======== MATERIAL ========

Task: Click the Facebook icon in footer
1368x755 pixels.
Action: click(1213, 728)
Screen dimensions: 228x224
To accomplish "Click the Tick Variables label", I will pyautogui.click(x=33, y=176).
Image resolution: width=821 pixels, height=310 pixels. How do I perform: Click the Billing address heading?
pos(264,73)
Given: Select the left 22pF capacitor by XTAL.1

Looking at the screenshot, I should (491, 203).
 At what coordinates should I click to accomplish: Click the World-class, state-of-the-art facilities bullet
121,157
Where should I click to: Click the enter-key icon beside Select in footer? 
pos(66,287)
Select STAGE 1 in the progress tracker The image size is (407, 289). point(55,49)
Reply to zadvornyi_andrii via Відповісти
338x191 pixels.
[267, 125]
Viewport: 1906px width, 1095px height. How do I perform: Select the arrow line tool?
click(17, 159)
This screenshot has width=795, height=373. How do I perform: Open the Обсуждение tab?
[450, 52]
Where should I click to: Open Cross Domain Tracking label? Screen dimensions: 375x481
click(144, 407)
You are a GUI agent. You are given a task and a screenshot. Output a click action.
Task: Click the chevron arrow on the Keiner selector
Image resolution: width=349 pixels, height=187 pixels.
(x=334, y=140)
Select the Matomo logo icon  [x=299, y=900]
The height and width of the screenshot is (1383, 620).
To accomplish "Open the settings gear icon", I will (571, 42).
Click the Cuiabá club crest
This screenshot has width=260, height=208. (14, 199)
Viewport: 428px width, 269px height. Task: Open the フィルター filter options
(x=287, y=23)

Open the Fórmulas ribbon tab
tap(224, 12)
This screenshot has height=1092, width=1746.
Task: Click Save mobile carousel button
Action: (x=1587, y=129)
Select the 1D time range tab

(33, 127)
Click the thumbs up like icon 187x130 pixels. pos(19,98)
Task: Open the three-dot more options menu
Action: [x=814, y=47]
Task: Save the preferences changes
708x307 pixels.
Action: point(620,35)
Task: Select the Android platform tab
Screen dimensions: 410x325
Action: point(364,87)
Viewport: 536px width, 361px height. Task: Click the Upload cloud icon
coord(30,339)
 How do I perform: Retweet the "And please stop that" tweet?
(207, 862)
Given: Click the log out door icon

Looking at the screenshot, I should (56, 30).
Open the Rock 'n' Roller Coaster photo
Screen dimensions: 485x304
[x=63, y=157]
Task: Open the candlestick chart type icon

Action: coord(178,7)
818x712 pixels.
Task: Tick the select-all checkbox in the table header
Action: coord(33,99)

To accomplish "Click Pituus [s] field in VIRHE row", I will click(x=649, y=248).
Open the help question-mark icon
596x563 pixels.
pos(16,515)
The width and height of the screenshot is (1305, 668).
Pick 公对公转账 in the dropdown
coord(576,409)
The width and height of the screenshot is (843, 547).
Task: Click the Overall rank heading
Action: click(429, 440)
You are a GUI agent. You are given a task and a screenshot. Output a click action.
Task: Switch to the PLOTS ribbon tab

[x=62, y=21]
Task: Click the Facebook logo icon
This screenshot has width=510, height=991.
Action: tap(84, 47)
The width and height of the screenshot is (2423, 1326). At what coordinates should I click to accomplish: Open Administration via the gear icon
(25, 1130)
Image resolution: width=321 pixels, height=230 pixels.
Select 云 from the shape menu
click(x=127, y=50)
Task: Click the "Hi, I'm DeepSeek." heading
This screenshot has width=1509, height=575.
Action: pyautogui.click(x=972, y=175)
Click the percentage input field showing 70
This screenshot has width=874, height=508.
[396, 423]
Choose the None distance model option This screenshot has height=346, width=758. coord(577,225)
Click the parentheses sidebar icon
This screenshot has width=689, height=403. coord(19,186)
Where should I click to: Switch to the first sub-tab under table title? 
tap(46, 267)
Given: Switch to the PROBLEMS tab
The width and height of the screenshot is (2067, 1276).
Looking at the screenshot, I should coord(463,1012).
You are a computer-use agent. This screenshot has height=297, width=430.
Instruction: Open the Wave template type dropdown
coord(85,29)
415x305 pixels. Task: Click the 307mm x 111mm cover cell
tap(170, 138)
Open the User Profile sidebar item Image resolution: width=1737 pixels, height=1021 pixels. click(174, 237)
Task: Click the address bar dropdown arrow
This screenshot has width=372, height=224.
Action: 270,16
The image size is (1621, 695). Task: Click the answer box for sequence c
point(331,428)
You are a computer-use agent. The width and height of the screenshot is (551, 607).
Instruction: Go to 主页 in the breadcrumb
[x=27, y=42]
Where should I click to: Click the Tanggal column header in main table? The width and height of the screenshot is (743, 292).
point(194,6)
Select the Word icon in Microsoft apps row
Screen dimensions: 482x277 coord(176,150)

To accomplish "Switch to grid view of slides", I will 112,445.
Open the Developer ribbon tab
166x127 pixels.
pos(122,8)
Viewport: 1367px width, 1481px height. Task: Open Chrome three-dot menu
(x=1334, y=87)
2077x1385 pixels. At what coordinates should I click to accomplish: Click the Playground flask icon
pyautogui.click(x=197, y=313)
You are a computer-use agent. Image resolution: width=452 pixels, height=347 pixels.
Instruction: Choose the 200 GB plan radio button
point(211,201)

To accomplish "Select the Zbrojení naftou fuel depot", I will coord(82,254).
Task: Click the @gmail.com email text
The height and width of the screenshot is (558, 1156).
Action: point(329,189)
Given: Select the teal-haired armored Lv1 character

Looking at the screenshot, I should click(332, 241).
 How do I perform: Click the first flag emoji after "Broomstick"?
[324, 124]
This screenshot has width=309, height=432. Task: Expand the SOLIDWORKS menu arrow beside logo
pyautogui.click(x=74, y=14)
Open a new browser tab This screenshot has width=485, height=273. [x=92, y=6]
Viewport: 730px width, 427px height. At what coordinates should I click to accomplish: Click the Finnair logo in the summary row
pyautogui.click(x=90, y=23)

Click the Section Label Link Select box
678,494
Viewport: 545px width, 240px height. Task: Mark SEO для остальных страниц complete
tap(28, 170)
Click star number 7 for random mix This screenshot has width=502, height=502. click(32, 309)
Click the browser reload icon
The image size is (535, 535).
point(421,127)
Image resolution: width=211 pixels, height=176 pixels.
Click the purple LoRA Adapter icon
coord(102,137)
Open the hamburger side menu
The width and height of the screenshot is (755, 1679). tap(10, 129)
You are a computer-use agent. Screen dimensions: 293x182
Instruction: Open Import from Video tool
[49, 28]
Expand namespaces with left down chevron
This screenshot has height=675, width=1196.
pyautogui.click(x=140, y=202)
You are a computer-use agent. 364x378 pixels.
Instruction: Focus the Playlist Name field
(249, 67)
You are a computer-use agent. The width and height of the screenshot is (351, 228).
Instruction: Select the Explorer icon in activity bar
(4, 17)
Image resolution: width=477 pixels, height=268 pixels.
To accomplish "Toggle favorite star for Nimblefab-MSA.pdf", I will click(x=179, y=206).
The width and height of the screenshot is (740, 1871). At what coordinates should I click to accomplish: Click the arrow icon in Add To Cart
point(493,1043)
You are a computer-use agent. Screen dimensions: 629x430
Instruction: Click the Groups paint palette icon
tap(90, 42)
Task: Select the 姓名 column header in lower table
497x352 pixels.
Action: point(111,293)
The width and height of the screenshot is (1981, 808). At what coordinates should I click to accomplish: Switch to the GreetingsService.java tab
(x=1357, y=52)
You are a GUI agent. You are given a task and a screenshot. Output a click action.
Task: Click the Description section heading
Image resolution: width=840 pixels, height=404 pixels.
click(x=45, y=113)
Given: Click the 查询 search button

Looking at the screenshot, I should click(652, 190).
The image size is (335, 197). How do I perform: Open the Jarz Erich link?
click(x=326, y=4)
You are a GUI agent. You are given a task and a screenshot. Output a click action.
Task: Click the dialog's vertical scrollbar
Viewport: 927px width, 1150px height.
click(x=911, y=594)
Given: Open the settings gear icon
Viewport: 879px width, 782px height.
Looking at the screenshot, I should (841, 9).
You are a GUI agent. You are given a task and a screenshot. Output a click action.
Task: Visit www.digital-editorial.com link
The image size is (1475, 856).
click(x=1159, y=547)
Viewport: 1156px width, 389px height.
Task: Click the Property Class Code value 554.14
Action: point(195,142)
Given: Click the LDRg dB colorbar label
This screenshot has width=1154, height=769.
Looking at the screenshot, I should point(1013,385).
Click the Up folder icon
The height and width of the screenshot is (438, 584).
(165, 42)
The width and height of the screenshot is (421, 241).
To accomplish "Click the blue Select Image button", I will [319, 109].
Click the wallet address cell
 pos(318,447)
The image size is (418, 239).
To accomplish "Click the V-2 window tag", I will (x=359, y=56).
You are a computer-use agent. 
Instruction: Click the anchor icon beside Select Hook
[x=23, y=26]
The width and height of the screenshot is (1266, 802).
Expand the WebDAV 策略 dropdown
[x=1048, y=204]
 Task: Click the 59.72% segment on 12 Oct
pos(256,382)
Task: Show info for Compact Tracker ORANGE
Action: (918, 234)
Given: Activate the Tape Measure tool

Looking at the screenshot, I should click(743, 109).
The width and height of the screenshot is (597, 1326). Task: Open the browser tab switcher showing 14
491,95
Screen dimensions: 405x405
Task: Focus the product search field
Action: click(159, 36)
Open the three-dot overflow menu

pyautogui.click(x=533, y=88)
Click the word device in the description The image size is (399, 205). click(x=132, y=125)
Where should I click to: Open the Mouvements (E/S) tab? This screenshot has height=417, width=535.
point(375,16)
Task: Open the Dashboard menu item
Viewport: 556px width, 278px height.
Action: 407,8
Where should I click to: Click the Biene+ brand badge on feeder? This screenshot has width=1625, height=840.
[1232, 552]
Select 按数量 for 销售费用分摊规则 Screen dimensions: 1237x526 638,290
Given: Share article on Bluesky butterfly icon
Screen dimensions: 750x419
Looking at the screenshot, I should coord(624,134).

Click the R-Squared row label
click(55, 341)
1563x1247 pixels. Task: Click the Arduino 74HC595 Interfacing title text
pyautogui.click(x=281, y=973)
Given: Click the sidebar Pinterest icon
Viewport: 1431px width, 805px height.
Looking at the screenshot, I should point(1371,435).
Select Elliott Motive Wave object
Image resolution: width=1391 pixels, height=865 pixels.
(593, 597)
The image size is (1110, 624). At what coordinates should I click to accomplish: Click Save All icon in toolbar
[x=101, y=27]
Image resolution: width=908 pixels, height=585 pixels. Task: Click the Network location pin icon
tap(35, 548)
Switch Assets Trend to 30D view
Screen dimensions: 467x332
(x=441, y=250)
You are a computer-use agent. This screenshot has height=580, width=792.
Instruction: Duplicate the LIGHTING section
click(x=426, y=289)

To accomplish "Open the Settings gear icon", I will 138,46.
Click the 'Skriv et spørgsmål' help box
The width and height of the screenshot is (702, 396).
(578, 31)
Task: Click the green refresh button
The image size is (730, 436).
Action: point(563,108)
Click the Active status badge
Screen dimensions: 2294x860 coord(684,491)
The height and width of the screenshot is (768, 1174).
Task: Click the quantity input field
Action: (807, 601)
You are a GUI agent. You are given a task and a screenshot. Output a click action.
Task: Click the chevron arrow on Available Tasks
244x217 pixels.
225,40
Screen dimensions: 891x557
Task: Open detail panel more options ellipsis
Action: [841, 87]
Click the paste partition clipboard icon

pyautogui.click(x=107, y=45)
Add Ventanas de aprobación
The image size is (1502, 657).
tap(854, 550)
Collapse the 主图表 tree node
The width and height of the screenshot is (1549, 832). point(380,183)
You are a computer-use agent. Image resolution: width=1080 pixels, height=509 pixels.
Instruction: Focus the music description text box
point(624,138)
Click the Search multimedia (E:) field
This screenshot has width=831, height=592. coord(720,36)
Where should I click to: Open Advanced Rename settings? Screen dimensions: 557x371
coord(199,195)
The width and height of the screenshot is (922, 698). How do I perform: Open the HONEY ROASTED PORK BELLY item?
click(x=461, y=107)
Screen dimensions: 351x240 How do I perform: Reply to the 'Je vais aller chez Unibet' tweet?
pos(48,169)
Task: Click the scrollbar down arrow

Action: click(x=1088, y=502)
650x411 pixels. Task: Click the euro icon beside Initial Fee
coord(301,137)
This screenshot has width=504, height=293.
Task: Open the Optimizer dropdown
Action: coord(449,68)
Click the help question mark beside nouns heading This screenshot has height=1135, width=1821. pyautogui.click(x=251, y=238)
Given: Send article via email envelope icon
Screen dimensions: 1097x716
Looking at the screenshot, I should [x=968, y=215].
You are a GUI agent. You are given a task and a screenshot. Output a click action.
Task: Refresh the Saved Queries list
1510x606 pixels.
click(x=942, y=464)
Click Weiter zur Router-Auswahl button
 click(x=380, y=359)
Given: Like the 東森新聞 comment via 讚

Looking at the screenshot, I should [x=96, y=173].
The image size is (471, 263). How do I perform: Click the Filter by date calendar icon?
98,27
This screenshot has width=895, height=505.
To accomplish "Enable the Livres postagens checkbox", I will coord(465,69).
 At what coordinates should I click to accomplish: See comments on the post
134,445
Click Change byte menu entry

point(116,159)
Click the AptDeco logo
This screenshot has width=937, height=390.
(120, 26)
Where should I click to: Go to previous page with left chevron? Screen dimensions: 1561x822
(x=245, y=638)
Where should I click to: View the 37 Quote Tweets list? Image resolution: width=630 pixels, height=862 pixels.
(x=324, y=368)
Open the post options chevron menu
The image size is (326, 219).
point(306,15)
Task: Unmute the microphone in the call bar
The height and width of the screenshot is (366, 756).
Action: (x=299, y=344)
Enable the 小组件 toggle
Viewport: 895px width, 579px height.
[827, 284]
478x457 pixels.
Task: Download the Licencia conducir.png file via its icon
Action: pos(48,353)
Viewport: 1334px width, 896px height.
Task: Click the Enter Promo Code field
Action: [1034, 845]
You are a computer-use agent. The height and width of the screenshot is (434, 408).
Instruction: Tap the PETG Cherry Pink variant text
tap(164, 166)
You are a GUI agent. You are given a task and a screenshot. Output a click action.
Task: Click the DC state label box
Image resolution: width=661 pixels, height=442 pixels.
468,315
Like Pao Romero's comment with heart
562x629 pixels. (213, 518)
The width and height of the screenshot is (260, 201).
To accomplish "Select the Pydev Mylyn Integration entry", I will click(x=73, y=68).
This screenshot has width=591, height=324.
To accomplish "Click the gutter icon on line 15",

========

• _TO BE DONE_
Please quote the records word for word, from the first line up to and including the line with "Looking at the screenshot, I should (491, 203).".

• _EXPECTED ANSWER_
Task: Click the Facebook icon in footer
1368x755 pixels.
Action: click(1213, 728)
Screen dimensions: 228x224
To accomplish "Click the Tick Variables label", I will pyautogui.click(x=33, y=176).
Image resolution: width=821 pixels, height=310 pixels. How do I perform: Click the Billing address heading?
pos(264,73)
Given: Select the left 22pF capacitor by XTAL.1

Looking at the screenshot, I should (491, 203).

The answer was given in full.